Cloud Risk III: Authentication, authorization, access control
Obviously, authenticating, authorizing, and controlling the access mechanism of your cloud provider is critical, but depends largely on the process of its execution. How often do they troubleshoot and delete expired accounts? How many privileged accounts can access their systems and your business data? What type of authentication does a privileged user require? Does your company indirectly share a common namespace with suppliers or other tenants? Shared namespaces and authentication create single sign-on (SSO) The experience is enormous in productivity, but at the same time it also greatly increases the risk.
Data protection is another big issue. If data encryption is used and performed, will private keys be shared among tenants? How many people in the cloud vendor's team can see your business data? Where is the physical storage of your enterprise's data? How does this data work when it is no longer needed? I'm not sure how many cloud vendors will be willing to share detailed answers to these questions, But if you want to find out what is known and unknown, you should at least consult your supplier.
Cloud Risk IV: Availability
When you are a customer of a public cloud provider, redundancy and fault tolerance are beyond your control. Usually the cloud provider offers nothing, and how to do it will not be disclosed. These are completely opaque. Each cloud service provider claims magical fault tolerance and usability, but over time we continue to experience a few hours or even days of service disruption.
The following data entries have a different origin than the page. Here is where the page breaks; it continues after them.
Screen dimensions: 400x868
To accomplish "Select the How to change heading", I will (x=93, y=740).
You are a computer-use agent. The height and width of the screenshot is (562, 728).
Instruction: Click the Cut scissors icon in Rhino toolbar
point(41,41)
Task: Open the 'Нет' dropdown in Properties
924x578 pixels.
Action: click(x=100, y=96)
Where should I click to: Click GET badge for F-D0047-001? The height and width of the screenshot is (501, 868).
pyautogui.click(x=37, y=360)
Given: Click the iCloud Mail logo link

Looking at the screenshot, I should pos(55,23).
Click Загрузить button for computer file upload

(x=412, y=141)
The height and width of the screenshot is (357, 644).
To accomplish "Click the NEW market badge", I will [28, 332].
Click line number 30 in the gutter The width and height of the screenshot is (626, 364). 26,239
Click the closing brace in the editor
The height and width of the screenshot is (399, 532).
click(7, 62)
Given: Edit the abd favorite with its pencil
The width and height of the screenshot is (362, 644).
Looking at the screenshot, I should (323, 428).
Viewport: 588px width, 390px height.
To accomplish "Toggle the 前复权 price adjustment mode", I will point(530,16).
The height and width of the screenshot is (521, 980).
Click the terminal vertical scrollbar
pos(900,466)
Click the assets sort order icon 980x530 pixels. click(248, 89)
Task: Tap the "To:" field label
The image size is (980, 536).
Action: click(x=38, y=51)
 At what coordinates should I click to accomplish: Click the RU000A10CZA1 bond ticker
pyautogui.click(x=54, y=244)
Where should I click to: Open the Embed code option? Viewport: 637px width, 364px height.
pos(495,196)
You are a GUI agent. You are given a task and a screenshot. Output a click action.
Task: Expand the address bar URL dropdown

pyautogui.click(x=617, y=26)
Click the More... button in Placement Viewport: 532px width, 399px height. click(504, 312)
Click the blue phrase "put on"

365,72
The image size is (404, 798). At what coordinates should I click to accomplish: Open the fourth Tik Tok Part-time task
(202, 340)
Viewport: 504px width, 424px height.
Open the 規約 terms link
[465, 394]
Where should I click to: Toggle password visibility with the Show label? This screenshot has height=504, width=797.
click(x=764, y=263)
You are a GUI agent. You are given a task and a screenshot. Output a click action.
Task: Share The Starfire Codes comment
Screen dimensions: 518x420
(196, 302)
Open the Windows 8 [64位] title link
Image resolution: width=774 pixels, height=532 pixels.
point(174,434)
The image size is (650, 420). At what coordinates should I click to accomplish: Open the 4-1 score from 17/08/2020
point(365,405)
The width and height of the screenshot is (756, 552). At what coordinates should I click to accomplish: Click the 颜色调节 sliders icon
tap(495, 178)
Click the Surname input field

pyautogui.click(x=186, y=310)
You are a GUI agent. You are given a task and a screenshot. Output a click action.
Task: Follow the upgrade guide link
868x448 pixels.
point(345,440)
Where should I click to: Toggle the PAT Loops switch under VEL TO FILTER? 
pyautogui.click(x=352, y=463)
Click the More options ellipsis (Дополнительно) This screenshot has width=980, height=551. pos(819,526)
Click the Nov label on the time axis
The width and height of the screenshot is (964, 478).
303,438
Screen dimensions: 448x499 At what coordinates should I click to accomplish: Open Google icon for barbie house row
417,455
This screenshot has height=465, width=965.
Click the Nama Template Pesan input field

A bigger worry is that customers have lost several examples of data. Either because of the cloud provider's problem or from a malicious attacker. Cloud providers often say they do a great job with triple protection data backups. However, they can permanently lose data even when the vendor is constantly guaranteeing data backups. So, if possible, your business should often back up the data that is shared in the cloud, or at least uphold the law and assert its right to compensation if the data is lost forever.
Cloud Risk Five: Ownership
This risk is very surprising to many cloud customers, but often customers are not the only owners of data. Many public cloud service providers, including the largest and most famous, make it clear in their contracts that stored data is vendor, not customer.
Cloud providers want to have the data because it gives them more legal protection if something goes wrong. In addition, they can search and tap customer data to create additional revenue opportunities for themselves. I even saw some examples: some cloud vendors went out of business and then sold their customers ' private data as part of their assets to the next buyer. This is quite shocking. So be sure to ensure that you have an unknown blocking status known: Who owns your data, and the cloud provider has the right to dispose of your data?
Cloud Visibility
Even if the risk of cloud computing is known, it is hard to really calculate exactly. We do not have enough historical experience and evidence to determine the likelihood of a security or availability failure, especially for a particular vendor, and the risk will result in a large number of customer losses. The best you can do is to follow Rumsfeld's advice and at least let you manage known unknowns.
But first, try to reduce the unknown. You need as much transparency as possible, and if not, get at least one final audit report. Ask your vendor for examples of past data losses, as well as reports from previous instances. Do your best to list the cloud vendor's liability limits. You can begin to understand the overall risk of public cloud computing only if you ask your vendor questions that are difficult to answer.
While it may sound like I'm not advocating public cloud computing, I'm a big fan of public cloud computing. I believe most public cloud providers work better on data security than their customers do. But you need to know the position of your cloud provider and their measures to mitigate the risk compared to your business's own measures.